Now, some people feel that happiness is found in community-spiritedness, altruism, and I’ve bought into that,  many times, yet investing in ‘the bigger picture’  apparently tends to cause more stress and anxiety. Doing things for others does not provide that meaning that we’d like to think it does. Probably because it gives us less time to focus on our own needs.

Having children is a good example of this. Harvard psychologist and world expert on ‘affective forecasting’  (predicting one’s future emotional state) Daniel Gilbert, apparently uncovered that most parents are happier when watching TV or going for a run, rather than interacting with their children, perceived as most definitely ‘not fun’. Shocking though this is,  I can see where he is coming from….
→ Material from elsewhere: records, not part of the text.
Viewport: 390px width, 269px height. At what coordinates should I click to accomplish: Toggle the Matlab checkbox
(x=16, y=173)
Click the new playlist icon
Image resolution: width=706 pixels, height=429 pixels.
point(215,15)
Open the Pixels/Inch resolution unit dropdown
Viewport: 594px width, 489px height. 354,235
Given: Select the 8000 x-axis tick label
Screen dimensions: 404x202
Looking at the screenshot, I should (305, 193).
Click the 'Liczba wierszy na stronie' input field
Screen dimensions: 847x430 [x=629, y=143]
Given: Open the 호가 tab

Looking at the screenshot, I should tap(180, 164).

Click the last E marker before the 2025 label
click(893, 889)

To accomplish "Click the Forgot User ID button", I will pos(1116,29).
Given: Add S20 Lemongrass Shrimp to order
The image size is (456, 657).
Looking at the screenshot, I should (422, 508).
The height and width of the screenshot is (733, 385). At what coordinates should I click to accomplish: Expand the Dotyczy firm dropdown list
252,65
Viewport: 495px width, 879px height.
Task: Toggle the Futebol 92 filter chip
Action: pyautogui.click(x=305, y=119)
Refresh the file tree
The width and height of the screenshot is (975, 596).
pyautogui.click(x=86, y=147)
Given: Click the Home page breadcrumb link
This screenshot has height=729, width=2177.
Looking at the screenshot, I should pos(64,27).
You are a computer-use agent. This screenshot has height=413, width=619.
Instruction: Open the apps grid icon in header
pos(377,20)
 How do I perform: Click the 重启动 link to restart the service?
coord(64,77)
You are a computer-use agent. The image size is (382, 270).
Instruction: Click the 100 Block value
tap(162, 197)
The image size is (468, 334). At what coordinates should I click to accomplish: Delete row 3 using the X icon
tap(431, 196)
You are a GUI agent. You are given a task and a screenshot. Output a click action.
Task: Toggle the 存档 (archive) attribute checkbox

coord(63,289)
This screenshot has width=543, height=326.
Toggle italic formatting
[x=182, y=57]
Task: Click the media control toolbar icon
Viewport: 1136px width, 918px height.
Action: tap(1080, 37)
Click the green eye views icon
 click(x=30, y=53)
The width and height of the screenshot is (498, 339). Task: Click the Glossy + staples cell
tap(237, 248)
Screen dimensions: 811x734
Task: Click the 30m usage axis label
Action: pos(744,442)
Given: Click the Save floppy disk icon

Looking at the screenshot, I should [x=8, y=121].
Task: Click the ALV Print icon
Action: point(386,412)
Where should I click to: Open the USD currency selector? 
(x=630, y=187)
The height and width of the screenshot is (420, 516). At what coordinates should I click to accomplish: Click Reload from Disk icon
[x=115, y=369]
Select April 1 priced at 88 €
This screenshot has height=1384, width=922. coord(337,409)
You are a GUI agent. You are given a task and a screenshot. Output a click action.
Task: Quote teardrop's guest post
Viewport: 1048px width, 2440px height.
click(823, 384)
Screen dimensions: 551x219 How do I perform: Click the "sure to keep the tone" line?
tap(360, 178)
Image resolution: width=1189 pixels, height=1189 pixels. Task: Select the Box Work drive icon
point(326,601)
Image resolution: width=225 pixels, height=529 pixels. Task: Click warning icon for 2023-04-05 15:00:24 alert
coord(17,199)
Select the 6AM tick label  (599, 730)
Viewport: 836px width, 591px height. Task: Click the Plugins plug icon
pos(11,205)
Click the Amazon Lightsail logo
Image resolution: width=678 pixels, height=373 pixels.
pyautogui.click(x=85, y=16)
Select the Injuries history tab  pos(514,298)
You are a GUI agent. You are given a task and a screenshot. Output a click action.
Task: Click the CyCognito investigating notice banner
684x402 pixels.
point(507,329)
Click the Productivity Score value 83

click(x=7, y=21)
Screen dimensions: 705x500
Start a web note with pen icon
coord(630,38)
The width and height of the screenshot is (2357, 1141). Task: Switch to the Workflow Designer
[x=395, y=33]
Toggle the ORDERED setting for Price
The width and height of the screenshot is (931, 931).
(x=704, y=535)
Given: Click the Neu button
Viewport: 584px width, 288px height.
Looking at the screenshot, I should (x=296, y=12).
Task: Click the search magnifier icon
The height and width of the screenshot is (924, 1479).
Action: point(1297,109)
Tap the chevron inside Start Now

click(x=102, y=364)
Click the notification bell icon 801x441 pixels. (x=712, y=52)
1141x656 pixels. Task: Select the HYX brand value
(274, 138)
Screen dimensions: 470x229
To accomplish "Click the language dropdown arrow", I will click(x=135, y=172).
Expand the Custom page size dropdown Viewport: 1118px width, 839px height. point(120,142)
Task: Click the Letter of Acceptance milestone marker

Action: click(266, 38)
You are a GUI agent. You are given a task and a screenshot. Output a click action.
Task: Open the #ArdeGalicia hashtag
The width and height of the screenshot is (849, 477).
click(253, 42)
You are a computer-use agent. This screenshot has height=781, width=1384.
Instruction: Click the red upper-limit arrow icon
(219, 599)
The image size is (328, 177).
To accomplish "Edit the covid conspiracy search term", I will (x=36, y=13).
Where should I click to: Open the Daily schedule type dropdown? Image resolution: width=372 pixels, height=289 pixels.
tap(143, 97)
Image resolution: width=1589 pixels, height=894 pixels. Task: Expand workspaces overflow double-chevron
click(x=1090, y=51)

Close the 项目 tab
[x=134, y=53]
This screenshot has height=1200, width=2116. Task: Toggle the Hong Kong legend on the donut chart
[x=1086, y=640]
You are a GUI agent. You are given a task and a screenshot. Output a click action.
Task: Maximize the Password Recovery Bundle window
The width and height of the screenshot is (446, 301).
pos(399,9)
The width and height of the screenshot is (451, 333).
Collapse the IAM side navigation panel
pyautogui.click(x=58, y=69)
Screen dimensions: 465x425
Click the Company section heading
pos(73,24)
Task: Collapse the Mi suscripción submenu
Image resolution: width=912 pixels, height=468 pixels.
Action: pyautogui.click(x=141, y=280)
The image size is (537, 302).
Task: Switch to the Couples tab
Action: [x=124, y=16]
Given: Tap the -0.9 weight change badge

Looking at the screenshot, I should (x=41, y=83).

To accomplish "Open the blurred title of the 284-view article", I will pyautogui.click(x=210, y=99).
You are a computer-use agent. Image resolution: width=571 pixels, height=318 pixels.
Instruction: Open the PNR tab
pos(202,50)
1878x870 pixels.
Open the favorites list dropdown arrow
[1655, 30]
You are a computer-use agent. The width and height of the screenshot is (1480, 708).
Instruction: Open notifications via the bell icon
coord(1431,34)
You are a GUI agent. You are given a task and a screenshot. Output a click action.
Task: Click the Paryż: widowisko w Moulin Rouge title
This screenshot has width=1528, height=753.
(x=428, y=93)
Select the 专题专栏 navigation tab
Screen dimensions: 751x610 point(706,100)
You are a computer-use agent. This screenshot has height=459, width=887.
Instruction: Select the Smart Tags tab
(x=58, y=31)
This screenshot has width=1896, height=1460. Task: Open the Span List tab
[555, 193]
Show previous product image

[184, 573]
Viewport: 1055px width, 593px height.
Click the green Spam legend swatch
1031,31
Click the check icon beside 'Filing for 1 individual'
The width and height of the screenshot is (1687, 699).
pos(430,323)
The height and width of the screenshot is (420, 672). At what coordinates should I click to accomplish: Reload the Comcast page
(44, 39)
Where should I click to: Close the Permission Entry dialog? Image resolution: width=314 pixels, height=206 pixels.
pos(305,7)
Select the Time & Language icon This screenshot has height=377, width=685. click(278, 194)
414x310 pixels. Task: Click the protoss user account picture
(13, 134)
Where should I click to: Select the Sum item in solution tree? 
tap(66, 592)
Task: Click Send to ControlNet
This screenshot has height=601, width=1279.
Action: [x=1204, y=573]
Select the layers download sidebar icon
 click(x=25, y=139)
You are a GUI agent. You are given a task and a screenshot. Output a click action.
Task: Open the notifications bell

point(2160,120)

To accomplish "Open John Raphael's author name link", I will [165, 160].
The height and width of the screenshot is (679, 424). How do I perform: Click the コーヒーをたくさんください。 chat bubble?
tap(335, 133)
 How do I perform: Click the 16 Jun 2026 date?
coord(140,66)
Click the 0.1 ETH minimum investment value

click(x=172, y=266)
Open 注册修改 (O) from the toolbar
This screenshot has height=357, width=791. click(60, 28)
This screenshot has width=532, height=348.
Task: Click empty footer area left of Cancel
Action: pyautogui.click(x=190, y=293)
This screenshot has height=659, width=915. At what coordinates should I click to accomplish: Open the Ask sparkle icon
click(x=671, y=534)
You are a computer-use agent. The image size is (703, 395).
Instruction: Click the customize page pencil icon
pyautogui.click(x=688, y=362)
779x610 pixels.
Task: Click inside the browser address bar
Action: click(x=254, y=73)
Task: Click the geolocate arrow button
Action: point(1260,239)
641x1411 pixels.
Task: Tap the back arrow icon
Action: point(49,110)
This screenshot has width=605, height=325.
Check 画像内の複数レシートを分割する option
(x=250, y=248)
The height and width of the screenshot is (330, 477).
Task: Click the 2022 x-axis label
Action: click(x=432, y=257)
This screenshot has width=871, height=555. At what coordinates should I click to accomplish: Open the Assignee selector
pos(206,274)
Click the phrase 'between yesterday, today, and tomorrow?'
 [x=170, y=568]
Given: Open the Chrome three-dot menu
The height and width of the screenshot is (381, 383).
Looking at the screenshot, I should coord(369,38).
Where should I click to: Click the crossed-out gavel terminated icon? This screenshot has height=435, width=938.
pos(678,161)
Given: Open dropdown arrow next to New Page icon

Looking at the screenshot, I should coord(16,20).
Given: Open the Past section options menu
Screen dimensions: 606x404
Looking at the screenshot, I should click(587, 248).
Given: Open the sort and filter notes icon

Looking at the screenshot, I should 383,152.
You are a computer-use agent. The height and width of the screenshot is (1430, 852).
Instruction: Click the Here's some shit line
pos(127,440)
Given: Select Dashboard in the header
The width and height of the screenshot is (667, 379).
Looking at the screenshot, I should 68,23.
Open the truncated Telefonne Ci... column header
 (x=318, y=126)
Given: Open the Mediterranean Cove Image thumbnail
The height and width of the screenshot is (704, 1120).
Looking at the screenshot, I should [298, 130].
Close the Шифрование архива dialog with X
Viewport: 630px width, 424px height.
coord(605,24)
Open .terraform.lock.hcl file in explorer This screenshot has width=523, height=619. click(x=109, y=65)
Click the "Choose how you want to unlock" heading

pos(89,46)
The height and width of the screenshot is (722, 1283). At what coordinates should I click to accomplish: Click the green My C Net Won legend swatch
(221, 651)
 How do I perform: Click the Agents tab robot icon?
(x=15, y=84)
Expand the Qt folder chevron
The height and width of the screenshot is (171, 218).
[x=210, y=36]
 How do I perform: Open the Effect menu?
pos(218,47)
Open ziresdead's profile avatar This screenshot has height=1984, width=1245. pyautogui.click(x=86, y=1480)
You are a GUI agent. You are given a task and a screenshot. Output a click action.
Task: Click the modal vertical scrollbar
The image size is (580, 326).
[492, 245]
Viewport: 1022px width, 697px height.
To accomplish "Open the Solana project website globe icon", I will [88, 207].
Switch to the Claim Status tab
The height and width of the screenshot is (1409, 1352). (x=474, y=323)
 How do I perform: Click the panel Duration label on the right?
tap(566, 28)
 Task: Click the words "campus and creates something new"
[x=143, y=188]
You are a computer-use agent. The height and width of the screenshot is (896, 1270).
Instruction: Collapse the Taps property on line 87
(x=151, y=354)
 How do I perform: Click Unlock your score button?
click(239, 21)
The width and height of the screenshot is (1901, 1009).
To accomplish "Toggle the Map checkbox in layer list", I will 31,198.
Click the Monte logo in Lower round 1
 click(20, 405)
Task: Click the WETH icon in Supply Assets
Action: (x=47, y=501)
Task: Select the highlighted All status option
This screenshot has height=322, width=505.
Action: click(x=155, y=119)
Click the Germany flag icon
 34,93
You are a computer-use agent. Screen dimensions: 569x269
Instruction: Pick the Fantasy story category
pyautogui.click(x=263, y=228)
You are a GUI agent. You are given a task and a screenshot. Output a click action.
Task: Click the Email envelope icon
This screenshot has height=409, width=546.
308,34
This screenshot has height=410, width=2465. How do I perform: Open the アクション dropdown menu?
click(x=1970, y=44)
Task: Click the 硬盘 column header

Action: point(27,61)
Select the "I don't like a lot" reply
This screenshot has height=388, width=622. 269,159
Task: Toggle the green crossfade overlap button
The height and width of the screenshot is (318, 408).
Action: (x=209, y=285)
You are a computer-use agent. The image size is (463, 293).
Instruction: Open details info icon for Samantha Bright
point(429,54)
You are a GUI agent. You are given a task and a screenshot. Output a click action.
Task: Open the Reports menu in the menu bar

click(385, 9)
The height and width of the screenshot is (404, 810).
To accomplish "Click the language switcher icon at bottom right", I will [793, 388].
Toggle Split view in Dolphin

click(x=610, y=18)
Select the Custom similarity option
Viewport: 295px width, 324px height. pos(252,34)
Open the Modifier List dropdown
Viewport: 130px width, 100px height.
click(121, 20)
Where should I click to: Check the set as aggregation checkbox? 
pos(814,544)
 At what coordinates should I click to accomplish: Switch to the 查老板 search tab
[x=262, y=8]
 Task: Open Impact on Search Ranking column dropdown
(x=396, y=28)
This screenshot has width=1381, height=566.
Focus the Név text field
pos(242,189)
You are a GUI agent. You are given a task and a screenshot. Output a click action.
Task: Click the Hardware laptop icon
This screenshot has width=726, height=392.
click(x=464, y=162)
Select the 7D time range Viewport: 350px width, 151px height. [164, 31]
Let’s face it, watching your child do averagely at sport, playing musical bumps at a party, murdering a musical instrument, or acting in a nativity play may be all kinds of things, but ‘fun’ it most generally is not.

So after that little journey of exploration, I’m none the wiser about meaning, mindfulness, or happiness. And probably thus no nearer to achieving any of it. However, I feel that good relationships with others come into it, through meaningful friendship and interaction. 300 Facebook friends do not make us happy. 4 or 5 real friends definitely add to the capacity for it. 

However, as Baggini says:

“Something only seems to be missing because you’re expecting much more”

which takes me back to the idea I had as a teenager that life on earth was hell because people were doomed to a sense of always wanting more or different, life consists of dissatisfaction. Maybe if we can all be satisfied with less, it will indeed be more.

Or just maybe reincarnating as a dog is the answer?